Given information Block Start

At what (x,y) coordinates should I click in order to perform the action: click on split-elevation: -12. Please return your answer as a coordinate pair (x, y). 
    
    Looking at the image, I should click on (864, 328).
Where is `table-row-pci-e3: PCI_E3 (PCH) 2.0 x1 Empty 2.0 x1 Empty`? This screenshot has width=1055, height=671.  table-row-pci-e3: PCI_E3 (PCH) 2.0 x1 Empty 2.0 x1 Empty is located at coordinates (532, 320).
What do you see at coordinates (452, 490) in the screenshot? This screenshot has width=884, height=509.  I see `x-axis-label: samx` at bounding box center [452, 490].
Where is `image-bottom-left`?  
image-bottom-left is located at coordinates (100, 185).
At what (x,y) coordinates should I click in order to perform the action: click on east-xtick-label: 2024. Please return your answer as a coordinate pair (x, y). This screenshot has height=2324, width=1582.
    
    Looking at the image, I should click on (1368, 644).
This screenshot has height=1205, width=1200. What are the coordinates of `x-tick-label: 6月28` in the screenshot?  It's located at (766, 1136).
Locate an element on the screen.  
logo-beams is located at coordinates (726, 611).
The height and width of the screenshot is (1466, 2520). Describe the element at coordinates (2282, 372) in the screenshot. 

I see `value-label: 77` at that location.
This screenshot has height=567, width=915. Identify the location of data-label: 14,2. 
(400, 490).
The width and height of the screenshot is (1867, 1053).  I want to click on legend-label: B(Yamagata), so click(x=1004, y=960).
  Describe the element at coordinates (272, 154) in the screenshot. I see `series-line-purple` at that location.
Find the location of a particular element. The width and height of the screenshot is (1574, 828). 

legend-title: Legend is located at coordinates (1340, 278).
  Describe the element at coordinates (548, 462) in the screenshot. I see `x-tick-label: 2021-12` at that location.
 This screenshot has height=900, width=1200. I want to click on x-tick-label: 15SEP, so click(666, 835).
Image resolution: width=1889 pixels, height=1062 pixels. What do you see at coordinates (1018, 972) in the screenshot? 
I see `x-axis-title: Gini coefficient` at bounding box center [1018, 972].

Given information Block End

→ **Task goal**
Return each line of the items above that contains the word "center". Letter case matters.

→ **Response area**
What do you see at coordinates (452, 490) in the screenshot? This screenshot has width=884, height=509.  I see `x-axis-label: samx` at bounding box center [452, 490].
I see `x-axis-title: Gini coefficient` at bounding box center [1018, 972].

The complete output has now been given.